▼

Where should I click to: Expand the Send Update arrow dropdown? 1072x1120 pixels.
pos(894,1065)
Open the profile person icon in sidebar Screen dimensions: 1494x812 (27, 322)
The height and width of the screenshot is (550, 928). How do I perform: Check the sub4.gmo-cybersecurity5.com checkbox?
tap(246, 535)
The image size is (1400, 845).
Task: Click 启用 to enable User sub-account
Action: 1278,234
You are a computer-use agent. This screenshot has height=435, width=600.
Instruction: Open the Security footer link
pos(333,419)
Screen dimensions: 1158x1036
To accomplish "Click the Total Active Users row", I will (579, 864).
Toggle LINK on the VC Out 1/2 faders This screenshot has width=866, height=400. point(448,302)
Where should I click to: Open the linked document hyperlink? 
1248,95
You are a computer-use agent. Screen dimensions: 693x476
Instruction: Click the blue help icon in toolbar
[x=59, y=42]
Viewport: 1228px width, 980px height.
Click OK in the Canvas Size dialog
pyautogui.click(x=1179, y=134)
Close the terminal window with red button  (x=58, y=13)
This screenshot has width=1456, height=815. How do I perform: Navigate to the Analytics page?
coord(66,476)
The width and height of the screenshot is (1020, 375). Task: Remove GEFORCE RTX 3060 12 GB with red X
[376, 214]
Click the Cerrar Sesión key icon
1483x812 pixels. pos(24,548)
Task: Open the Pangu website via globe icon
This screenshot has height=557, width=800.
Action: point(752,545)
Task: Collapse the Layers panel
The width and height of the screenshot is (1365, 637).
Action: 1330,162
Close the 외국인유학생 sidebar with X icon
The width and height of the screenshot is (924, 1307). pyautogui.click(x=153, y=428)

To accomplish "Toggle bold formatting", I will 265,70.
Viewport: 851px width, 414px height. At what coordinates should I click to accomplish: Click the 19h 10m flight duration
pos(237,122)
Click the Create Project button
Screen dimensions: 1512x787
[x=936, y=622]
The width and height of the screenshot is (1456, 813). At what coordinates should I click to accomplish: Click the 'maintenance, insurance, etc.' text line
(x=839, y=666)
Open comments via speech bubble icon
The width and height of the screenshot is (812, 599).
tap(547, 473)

▲

#### SHORT TASK:
Reproduce the listing above, substituting "Display size" for every occurrence of "Screen dimensions" and leaving everything else unchanged.

#### SOLVED EXERCISE:
Where should I click to: Expand the Send Update arrow dropdown? 1072x1120 pixels.
pos(894,1065)
Open the profile person icon in sidebar Display size: 1494x812 (27, 322)
The height and width of the screenshot is (550, 928). How do I perform: Check the sub4.gmo-cybersecurity5.com checkbox?
tap(246, 535)
The image size is (1400, 845).
Task: Click 启用 to enable User sub-account
Action: 1278,234
You are a computer-use agent. This screenshot has height=435, width=600.
Instruction: Open the Security footer link
pos(333,419)
Display size: 1158x1036
To accomplish "Click the Total Active Users row", I will (579, 864).
Toggle LINK on the VC Out 1/2 faders This screenshot has width=866, height=400. point(448,302)
Where should I click to: Open the linked document hyperlink? 
1248,95
You are a computer-use agent. Display size: 693x476
Instruction: Click the blue help icon in toolbar
[x=59, y=42]
Viewport: 1228px width, 980px height.
Click OK in the Canvas Size dialog
pyautogui.click(x=1179, y=134)
Close the terminal window with red button  (x=58, y=13)
This screenshot has width=1456, height=815. How do I perform: Navigate to the Analytics page?
coord(66,476)
The width and height of the screenshot is (1020, 375). Task: Remove GEFORCE RTX 3060 12 GB with red X
[376, 214]
Click the Cerrar Sesión key icon
1483x812 pixels. pos(24,548)
Task: Open the Pangu website via globe icon
This screenshot has height=557, width=800.
Action: point(752,545)
Task: Collapse the Layers panel
The width and height of the screenshot is (1365, 637).
Action: 1330,162
Close the 외국인유학생 sidebar with X icon
The width and height of the screenshot is (924, 1307). pyautogui.click(x=153, y=428)

To accomplish "Toggle bold formatting", I will 265,70.
Viewport: 851px width, 414px height. At what coordinates should I click to accomplish: Click the 19h 10m flight duration
pos(237,122)
Click the Create Project button
Display size: 1512x787
[x=936, y=622]
The width and height of the screenshot is (1456, 813). At what coordinates should I click to accomplish: Click the 'maintenance, insurance, etc.' text line
(x=839, y=666)
Open comments via speech bubble icon
The width and height of the screenshot is (812, 599).
tap(547, 473)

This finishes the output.